Exercise brief:
Please copy out word for word everything in the material below from the line containing "Click the word KEY" down to the line containing "Select the Waxlow", with both of those lines included.

----- Information given

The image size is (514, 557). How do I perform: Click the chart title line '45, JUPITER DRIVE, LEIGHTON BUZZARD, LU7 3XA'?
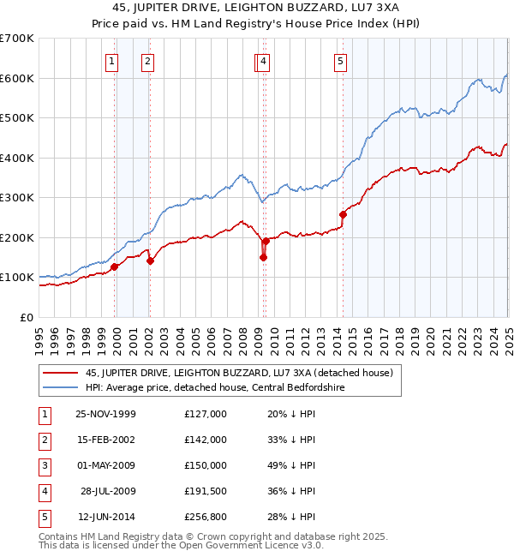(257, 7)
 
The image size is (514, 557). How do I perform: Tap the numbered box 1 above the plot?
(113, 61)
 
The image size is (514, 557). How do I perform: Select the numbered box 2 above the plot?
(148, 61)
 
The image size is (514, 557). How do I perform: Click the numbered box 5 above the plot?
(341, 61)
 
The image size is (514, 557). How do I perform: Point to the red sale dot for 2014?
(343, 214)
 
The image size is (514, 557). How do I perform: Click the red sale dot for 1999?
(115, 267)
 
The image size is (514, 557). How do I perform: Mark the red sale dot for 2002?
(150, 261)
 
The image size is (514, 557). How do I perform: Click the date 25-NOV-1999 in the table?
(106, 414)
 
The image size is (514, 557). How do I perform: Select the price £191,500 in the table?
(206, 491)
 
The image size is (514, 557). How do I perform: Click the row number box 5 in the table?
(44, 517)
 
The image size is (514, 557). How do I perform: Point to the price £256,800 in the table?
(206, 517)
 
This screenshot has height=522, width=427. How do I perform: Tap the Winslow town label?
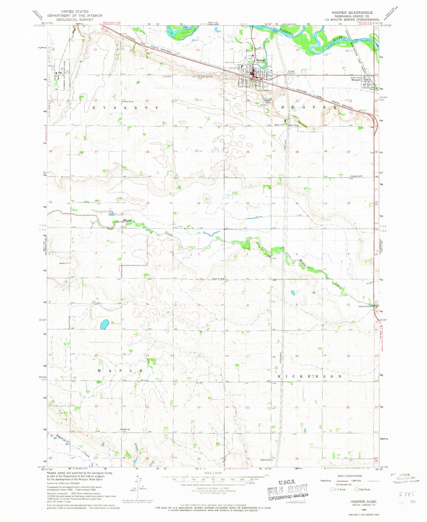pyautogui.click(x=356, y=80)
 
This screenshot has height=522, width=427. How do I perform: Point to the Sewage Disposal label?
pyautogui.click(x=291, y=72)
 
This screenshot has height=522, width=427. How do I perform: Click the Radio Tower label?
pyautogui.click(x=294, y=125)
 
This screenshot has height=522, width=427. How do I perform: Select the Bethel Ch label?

----------
----- Information given

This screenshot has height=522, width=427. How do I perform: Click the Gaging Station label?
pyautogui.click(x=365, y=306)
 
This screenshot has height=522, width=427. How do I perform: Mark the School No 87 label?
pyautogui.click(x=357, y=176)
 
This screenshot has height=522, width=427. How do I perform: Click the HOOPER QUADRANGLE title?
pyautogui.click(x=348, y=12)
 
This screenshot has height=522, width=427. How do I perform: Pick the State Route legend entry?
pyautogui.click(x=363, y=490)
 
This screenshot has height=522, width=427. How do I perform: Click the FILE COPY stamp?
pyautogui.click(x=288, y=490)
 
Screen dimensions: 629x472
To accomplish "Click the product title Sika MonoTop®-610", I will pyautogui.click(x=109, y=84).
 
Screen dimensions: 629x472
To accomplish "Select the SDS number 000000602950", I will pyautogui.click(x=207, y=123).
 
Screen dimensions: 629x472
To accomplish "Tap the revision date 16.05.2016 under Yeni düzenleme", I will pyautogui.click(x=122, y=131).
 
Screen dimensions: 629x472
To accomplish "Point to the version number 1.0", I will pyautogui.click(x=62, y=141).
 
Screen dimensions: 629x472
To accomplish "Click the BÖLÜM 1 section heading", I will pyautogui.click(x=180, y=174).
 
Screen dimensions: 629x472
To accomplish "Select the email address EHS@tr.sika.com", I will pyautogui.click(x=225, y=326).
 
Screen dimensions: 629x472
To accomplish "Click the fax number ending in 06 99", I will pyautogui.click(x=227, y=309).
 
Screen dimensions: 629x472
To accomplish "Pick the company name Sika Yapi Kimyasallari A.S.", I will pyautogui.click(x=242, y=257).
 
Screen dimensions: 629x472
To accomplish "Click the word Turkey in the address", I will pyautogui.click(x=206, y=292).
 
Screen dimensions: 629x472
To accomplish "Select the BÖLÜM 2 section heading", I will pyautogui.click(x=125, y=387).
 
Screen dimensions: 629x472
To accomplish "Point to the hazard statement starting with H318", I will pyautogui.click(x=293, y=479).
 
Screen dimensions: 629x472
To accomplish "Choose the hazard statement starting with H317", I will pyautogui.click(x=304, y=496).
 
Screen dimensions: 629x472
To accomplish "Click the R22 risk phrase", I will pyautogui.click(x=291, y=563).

----------
----- Information given

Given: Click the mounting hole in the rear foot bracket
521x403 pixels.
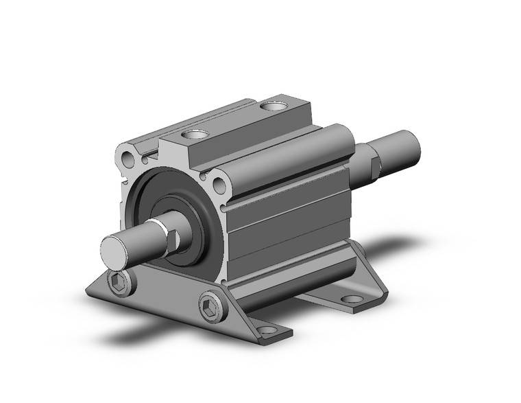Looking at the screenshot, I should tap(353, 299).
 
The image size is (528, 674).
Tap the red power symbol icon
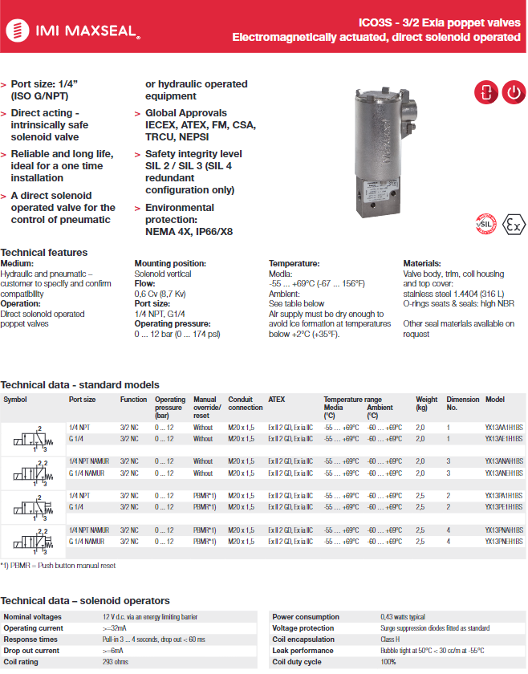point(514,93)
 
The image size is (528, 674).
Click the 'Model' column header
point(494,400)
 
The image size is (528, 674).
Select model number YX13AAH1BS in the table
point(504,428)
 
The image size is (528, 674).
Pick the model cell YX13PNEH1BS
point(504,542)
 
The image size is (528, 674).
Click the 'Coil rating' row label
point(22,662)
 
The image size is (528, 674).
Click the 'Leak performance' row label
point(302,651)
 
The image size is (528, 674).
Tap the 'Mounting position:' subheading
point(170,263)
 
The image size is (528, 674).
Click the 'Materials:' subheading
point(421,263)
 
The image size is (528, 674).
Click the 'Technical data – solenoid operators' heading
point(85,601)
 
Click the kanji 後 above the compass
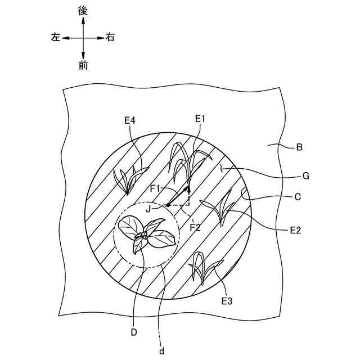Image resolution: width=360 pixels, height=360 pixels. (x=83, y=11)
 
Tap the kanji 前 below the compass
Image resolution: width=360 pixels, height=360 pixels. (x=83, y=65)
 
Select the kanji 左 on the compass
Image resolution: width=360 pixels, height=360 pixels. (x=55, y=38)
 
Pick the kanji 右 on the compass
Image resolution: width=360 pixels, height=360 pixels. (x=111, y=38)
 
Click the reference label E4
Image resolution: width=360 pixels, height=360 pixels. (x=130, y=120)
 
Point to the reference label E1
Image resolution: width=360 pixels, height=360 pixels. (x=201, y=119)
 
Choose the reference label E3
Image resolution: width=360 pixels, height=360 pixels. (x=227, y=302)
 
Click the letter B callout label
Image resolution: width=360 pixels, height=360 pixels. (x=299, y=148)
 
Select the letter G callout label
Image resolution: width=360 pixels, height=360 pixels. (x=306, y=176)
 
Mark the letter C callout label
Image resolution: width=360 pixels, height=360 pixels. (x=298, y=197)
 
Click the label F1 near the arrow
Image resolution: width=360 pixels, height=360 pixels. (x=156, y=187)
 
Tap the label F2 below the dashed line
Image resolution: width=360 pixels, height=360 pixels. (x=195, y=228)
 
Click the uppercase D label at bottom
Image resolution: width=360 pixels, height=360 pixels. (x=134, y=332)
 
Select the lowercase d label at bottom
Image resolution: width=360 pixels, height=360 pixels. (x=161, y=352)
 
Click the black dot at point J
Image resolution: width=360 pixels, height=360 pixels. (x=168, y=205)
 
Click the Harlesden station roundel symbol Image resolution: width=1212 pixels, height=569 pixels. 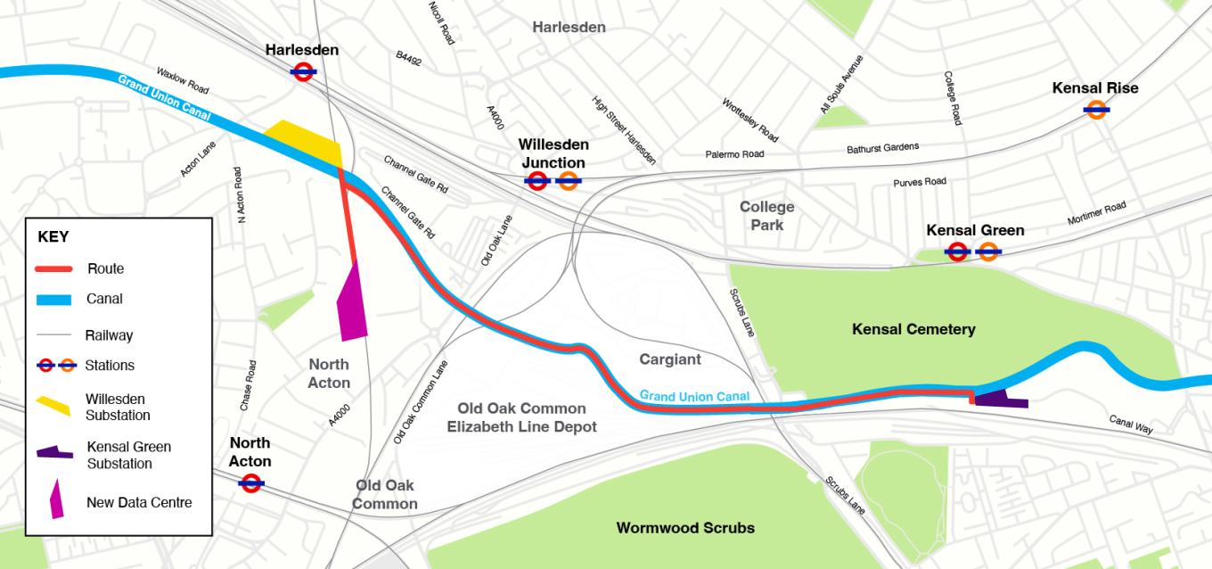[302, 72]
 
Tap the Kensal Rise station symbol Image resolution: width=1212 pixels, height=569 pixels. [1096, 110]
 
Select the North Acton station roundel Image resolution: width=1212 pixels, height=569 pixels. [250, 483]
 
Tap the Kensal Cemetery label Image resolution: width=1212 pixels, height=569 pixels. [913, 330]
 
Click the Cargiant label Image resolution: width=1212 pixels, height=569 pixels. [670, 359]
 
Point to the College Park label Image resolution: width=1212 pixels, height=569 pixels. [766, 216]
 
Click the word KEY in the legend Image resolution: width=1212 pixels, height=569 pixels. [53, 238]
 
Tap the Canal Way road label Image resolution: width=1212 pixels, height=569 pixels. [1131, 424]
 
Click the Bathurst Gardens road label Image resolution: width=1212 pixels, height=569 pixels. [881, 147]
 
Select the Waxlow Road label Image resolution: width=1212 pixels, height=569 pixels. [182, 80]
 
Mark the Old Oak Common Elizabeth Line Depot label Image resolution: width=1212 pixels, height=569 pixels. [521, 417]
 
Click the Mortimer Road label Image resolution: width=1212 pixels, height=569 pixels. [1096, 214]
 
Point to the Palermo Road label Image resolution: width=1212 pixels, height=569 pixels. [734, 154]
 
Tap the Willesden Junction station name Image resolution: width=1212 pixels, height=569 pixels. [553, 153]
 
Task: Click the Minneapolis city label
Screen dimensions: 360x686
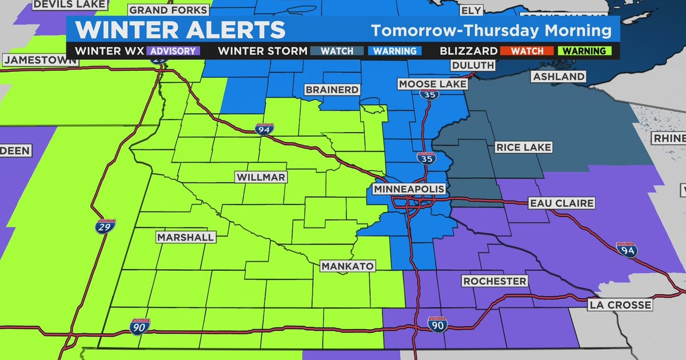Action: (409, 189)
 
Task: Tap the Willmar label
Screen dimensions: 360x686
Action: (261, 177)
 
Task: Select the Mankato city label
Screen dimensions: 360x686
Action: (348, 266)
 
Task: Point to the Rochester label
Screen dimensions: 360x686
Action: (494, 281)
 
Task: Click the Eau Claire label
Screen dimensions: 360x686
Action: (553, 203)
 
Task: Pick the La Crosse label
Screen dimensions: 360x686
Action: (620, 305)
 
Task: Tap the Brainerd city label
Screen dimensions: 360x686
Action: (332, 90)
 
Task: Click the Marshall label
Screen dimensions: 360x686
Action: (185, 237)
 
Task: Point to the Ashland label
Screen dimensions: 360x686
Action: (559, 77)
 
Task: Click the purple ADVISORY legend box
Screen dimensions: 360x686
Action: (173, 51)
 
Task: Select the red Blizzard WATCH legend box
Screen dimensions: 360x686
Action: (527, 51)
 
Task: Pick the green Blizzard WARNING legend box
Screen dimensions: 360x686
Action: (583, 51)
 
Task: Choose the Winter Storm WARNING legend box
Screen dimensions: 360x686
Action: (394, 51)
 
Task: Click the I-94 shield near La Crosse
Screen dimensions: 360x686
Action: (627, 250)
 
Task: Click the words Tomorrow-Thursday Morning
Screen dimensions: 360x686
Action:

----------

Exercise answer:
Click the word KEY in the legend Image resolution: width=1212 pixels, height=569 pixels. [53, 238]
 
Tap the Canal Way road label Image resolution: width=1212 pixels, height=569 pixels. [1131, 424]
 
Click the Bathurst Gardens road label Image resolution: width=1212 pixels, height=569 pixels. [881, 147]
 
Select the Waxlow Road label Image resolution: width=1212 pixels, height=569 pixels. [182, 80]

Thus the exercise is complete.